== SOURCE ==
....................

How Does the Care Management Process Work?

 

Step One - Personalized Assessment

A care manager will come to your home to personally evaluate all the areas in which you or your loved one may need assistance. They evaluate physical and emotional health, social activity, home safety and maintenance, need for transportation, housekeeping, meal preparation, errands, bathing, dressing, legal advisement and financial management.

 

Step Two - Personalized Care Plan

A care plan is developed, with recommendations for how to proceed in every area. These recommendations can be implemented by family members, by the care manager, or by both. You decide how much or how little you want to be involved.

 

Step Three - Implementing the Care Plan

After that, the care manager provides basic oversight of the plan, checking in with you or your loved one on a regular basis and ensuring that all aspects of the plan are being carried out. A typical ongoing monitoring plan may consist of one home visit per month and three monthly phone calls to the family or caregiver.

....................

Dataset rows:
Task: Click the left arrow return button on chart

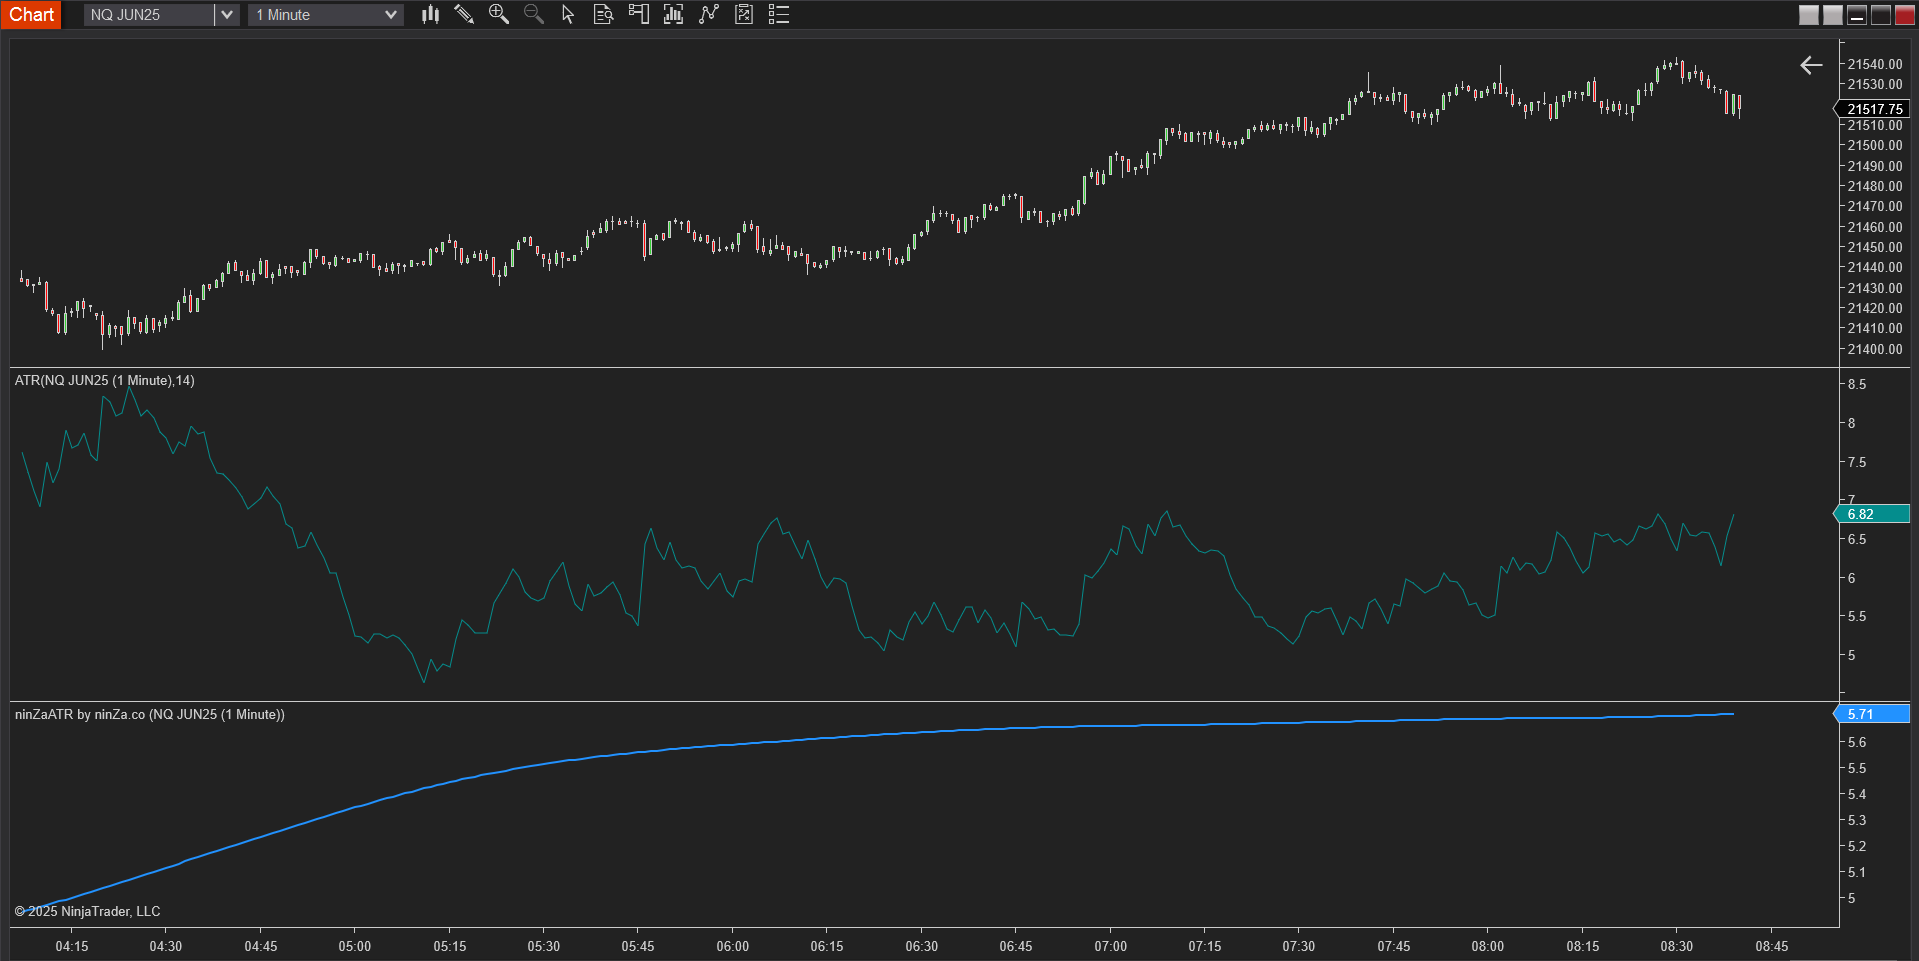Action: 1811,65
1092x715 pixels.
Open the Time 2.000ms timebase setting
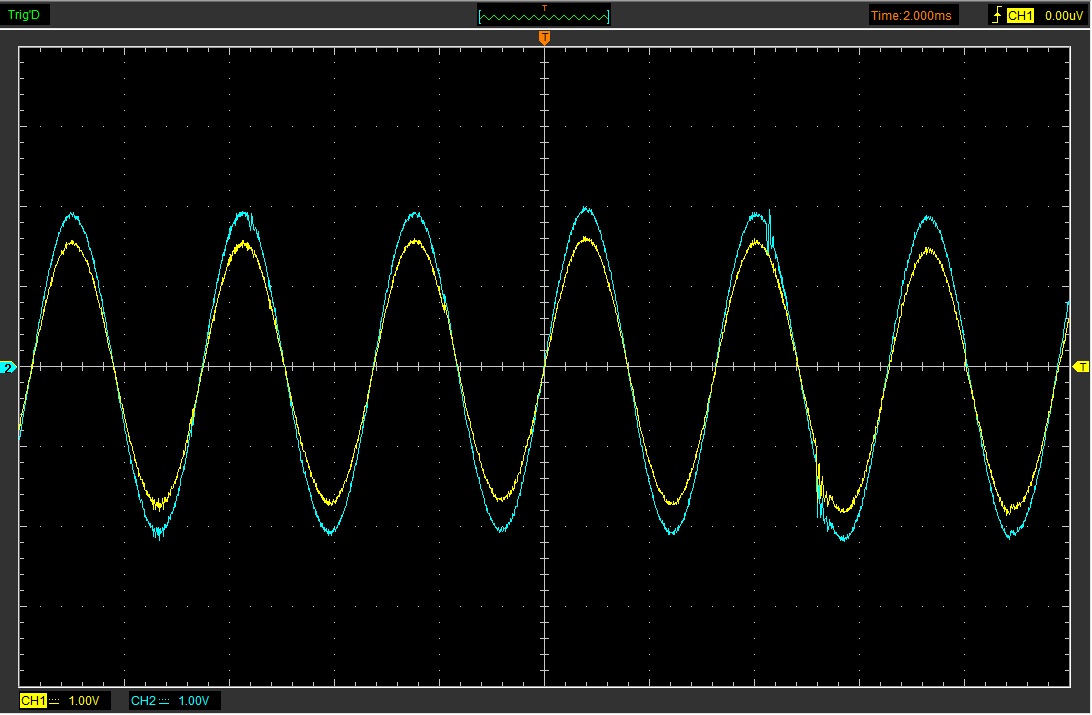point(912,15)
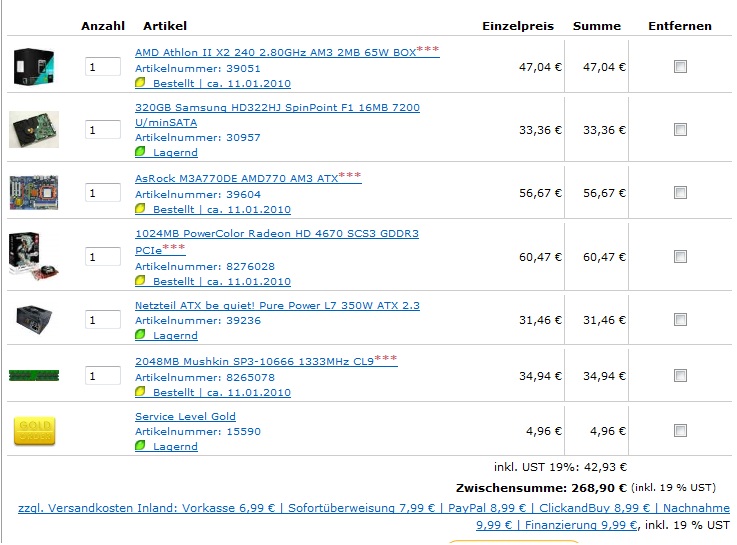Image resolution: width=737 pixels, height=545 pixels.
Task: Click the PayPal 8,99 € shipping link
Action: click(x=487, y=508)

....................

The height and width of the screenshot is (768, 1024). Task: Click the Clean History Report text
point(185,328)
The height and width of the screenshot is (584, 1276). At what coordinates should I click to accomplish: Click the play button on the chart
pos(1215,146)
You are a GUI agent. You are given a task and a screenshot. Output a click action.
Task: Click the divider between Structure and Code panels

....................

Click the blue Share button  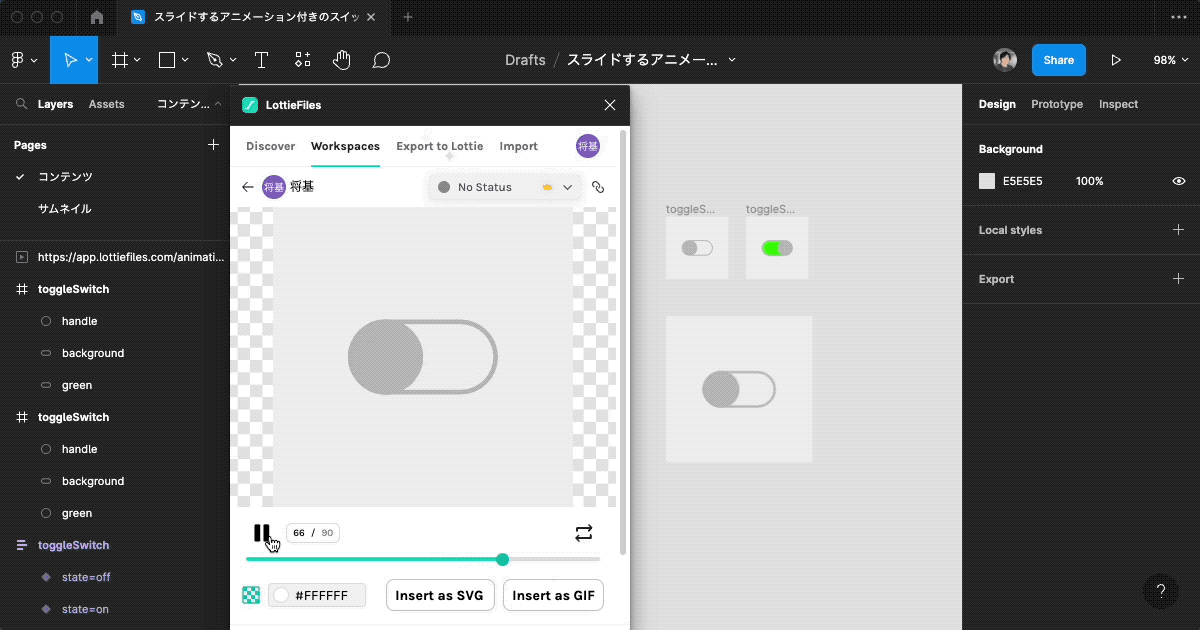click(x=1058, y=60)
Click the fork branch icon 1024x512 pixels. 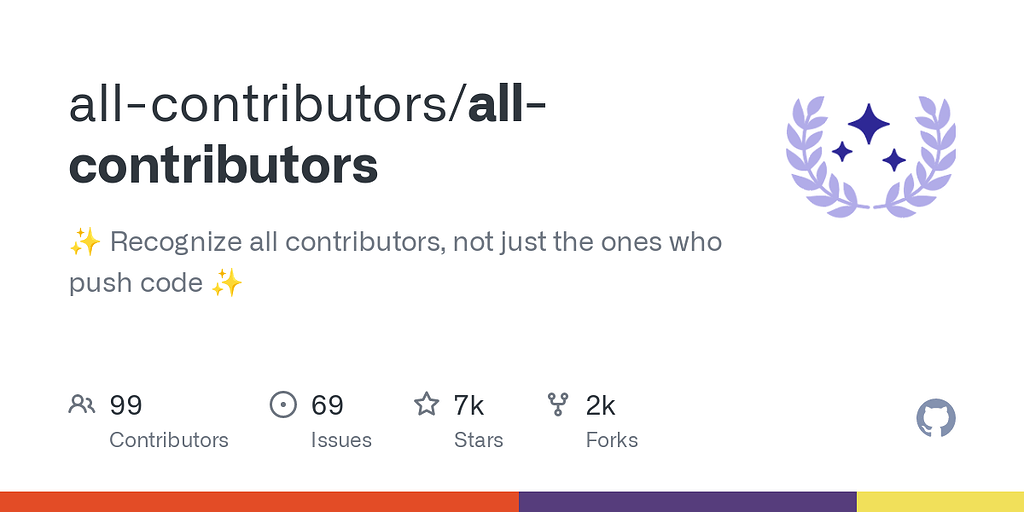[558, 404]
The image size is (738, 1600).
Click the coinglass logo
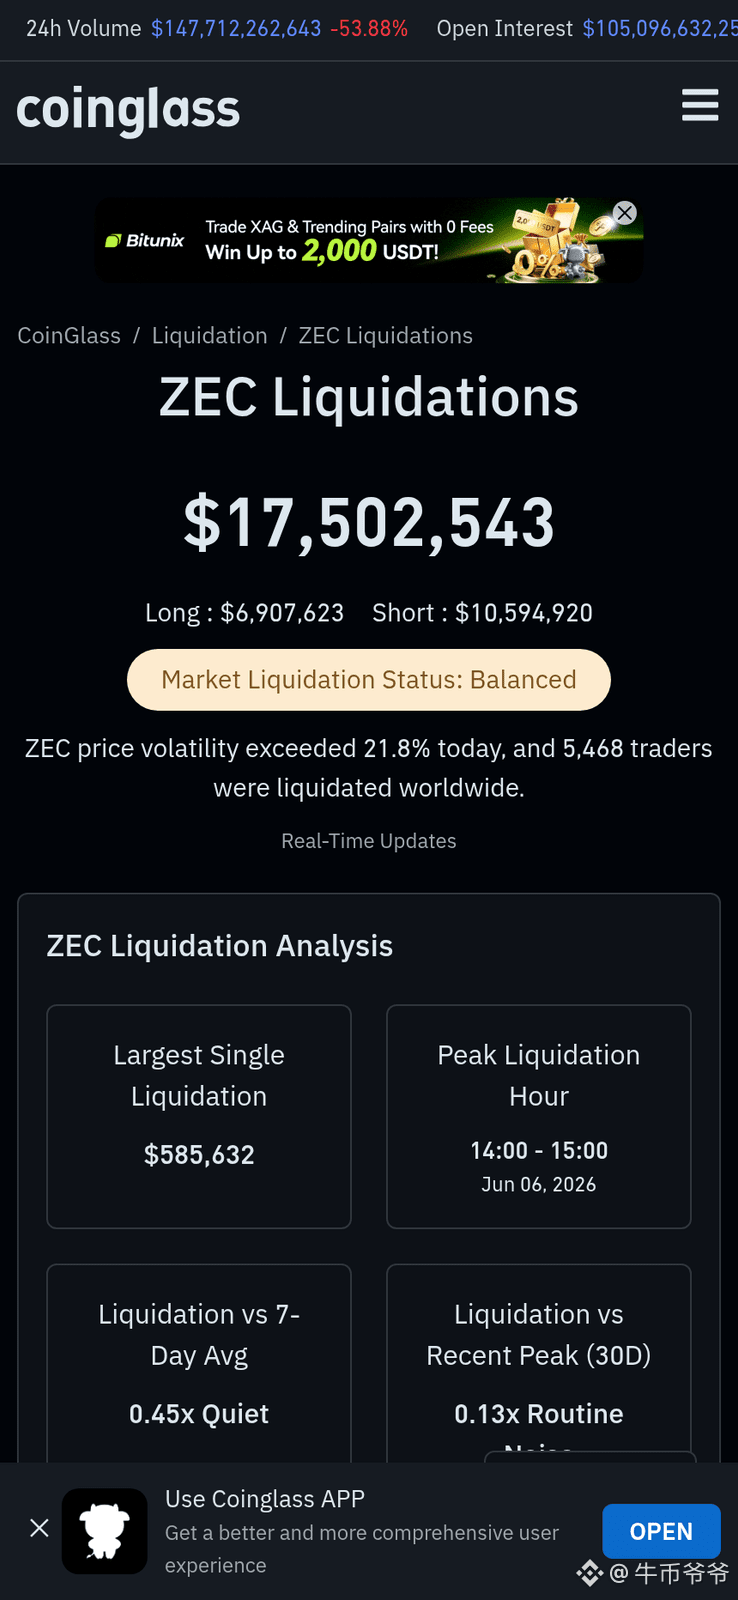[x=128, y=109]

....................

== REQUIRED TASKS ==
1 – In the text on the care management process, what might a typical ongoing monitoring plan consist of?
2 – Repeat the stretch of the care management text from "Step One - Personalized" through "and financial management.".
3 – Pick up the text on the care management process after its last sentence and carry it further.

== EXERCISE RESULTS ==
1 – One home visit per month and three monthly phone calls to the family or caregiver.

2 –
Step One - Personalized Assessment

A care manager will come to your home to personally evaluate all the areas in which you or your loved one may need assistance. They evaluate physical and emotional health, social activity, home safety and maintenance, need for transportation, housekeeping, meal preparation, errands, bathing, dressing, legal advisement and financial management.

3 –
What if I only need advice?


Individual and Family Consultation

In some cases, you may need or want only a single consultation session with a care manager, rather than ongoing care management. Consultation sessions can include any family member who is involved in providing care.

What if my family can't agree?


Family Meeting Facilitation

When family members can't agree on major care issues, it helps to invite a neutral outside facilitator to lead one or more family meetings. The goal is to help families communicate about care issues and make sound decisions about their loved one's care.